(Stored records)
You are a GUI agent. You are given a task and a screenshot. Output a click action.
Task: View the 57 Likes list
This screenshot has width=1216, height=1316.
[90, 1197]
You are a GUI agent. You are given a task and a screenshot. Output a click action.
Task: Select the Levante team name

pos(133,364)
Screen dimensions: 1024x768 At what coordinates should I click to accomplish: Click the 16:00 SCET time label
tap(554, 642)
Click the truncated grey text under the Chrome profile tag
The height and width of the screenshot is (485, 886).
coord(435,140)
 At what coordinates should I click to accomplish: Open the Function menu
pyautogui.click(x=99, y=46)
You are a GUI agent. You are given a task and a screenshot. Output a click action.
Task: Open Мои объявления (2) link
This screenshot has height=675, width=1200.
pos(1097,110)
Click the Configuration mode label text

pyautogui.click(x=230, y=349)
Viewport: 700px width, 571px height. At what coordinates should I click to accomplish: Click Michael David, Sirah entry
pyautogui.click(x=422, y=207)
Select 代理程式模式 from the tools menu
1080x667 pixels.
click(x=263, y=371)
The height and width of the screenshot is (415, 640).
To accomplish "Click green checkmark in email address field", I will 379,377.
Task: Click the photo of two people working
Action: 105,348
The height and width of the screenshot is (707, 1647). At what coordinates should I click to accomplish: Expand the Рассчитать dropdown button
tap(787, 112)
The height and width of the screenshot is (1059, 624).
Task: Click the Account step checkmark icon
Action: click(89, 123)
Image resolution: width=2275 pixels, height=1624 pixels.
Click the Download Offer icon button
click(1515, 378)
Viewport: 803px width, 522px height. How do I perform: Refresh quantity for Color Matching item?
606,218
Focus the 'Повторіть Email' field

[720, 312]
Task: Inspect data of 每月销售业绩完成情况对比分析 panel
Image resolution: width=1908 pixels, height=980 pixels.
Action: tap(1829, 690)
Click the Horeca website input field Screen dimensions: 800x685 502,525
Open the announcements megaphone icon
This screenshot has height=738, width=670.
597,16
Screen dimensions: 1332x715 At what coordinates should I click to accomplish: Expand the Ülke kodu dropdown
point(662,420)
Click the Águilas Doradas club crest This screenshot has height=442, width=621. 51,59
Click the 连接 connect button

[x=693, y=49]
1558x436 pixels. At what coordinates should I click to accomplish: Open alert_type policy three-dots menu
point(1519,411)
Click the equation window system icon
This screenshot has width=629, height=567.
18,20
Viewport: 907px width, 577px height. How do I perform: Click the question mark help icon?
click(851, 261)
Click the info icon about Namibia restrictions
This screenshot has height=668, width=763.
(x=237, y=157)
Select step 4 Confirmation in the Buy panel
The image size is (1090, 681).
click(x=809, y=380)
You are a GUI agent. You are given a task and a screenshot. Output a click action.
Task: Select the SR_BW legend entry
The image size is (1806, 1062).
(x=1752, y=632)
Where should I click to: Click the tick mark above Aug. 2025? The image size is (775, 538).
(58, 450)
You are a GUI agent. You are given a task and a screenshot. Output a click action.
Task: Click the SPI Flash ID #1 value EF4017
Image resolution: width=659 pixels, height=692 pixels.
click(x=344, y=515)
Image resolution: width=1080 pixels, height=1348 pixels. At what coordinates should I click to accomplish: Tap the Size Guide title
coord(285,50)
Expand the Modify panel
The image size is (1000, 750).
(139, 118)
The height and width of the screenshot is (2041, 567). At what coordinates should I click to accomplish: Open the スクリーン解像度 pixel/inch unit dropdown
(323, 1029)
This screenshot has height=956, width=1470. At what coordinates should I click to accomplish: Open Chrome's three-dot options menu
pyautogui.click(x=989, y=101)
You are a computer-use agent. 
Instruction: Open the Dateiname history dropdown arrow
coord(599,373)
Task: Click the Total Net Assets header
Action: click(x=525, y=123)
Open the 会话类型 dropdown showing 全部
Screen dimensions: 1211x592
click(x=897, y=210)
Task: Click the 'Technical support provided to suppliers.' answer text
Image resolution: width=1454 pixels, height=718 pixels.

■ **Your task**
Exact copies of the lines from the one holding "Task: Click the SPI Flash ID #1 value EF4017" to the end of the entries are all that should be written.

■ **The completed task**
Task: Click the SPI Flash ID #1 value EF4017
Image resolution: width=659 pixels, height=692 pixels.
click(x=344, y=515)
Image resolution: width=1080 pixels, height=1348 pixels. At what coordinates should I click to accomplish: Tap the Size Guide title
coord(285,50)
Expand the Modify panel
The image size is (1000, 750).
(139, 118)
The height and width of the screenshot is (2041, 567). At what coordinates should I click to accomplish: Open the スクリーン解像度 pixel/inch unit dropdown
(323, 1029)
This screenshot has height=956, width=1470. At what coordinates should I click to accomplish: Open Chrome's three-dot options menu
pyautogui.click(x=989, y=101)
You are a computer-use agent. 
Instruction: Open the Dateiname history dropdown arrow
coord(599,373)
Task: Click the Total Net Assets header
Action: click(x=525, y=123)
Open the 会话类型 dropdown showing 全部
Screen dimensions: 1211x592
click(x=897, y=210)
Task: Click the 'Technical support provided to suppliers.' answer text
Image resolution: width=1454 pixels, height=718 pixels.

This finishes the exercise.